Monitoring Processes Using ^PERFSAMPLE
This topic describes the ^PERFSAMPLE utility, a tool for analyzing InterSystems IRIS® data platform processes. The utility process activity on a live system and presents an easily navigable breakdown of the sampled activity, which can provide insights into your system. For example, you may discover application bottlenecks by checking ECP requests, or identify overall system bottlenecks by reviewing the types of wait events.
To get started, run ^PERFSAMPLE from the %SYS namespace on an InterSystems IRIS instance of interest:
USER>set $namespace = "%SYS" %SYS>do ^PERFSAMPLE
For more general information about InterSystems processes, see Controlling InterSystems IRIS Processes.
The following message appears as soon as you run ^PERFSAMPLE:
This utility performs high frequency sampling of processes on the system, analyzing and counting data points in different ways to understand where processes are spending most of their time. On ECP Data Servers, this also offers sampling of the current request being processed and the states of the ECPSvrW daemons doing the processing. 1) Sample Local Process Activity 2) Sample ECP Server Requests Option?
If the instance has no incoming ECP connections from ECP clients (application servers), option 1 above is automatically selected.
You are then prompted to enter the following information:
What processes or ECP connections to sample.
Whether to ignore samples where the process is in any of the following states: READ, READW, EVTW, HANG, SLCT, SLCTW, and RUNW. When sampling ECP connections, only events where the ECPSvrW process is non-idle are recorded.
Selecting YES (the default) reduces the number of events that ^PERFSAMPLE records. When monitoring many processes, this speeds analysis and uses less memory.
Number of samples to collect per second.
Total number of seconds to collect samples.
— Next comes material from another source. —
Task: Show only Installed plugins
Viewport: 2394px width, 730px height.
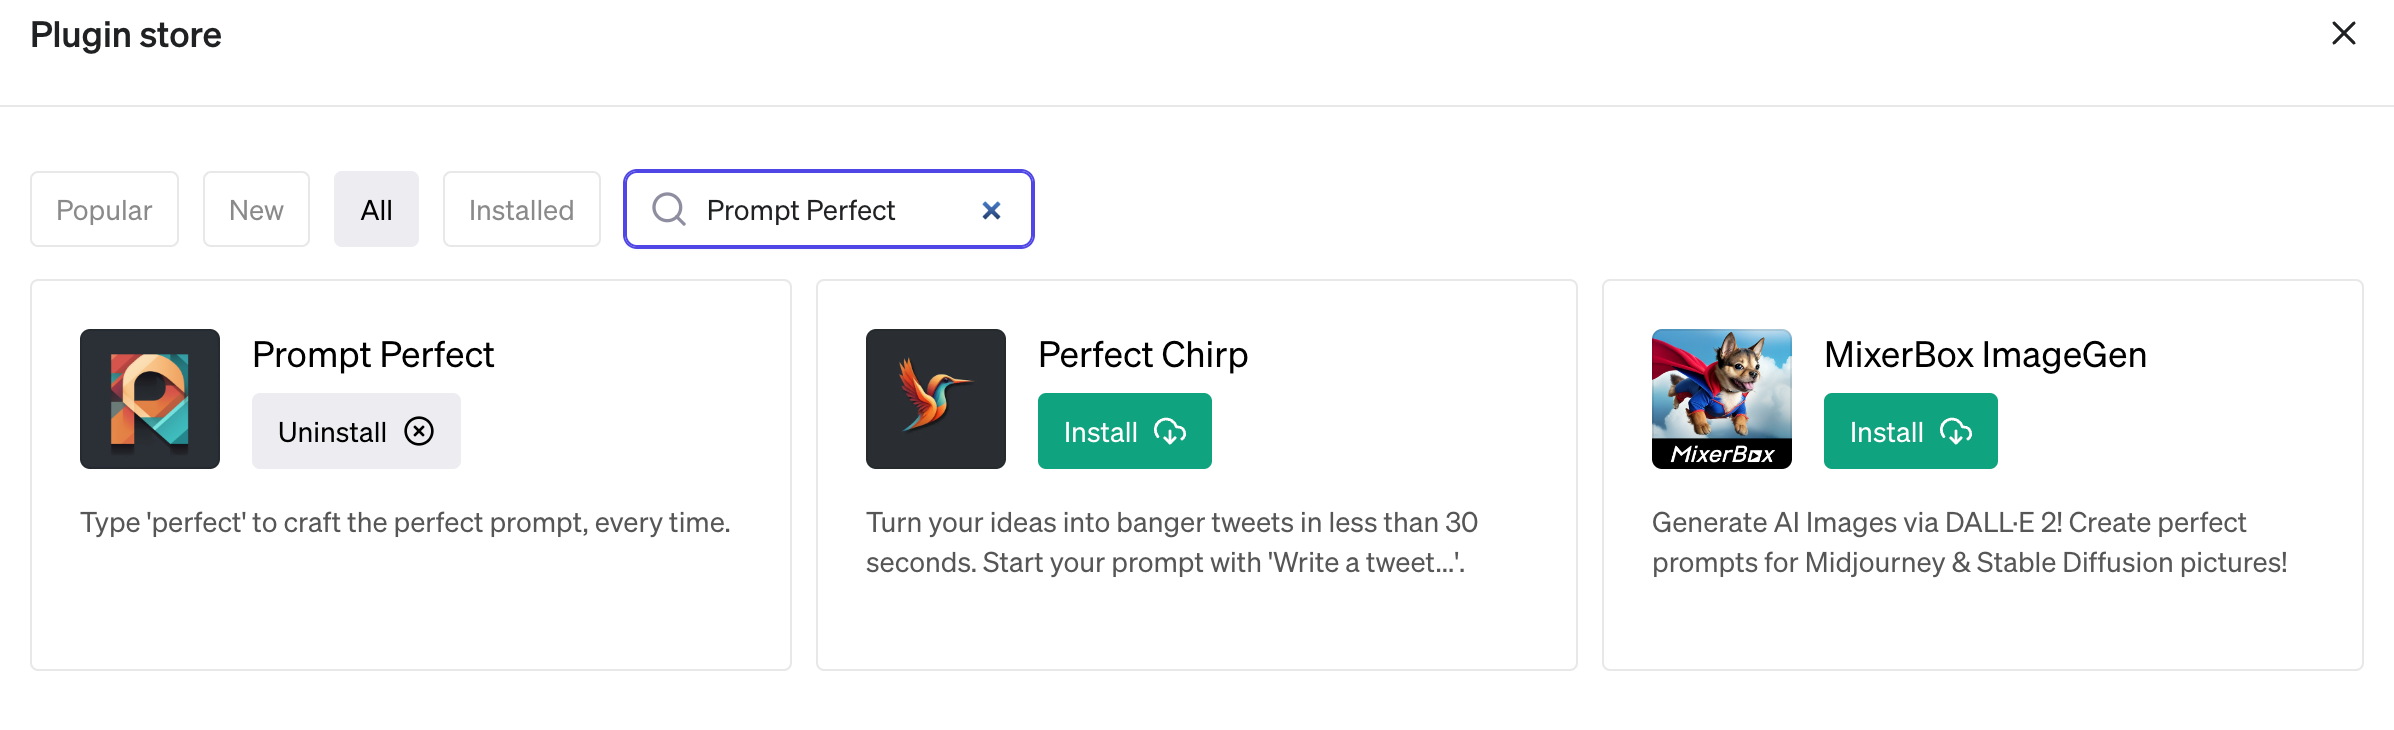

In the Terminal, the prompts look like:
Enter a list of PIDs, * for all, or ? for ^%SS display: * Ignore samples where the process appears idle (READ, HANG, etc)? Yes => Sample rate per second: 1000 => Number of seconds to sample: 30 =>
Examining and Analyzing Samples
After collecting the samples, you may view an analysis. An analysis is a summary of one or more dimensions, or components, of the sampled processes. That is, an analysis sorts the sampled information according to the selected dimensions.
This section includes the following:
An example of using a predefined analyses.
Information about creating a custom analyses.
A description of the available analysis Dimensions.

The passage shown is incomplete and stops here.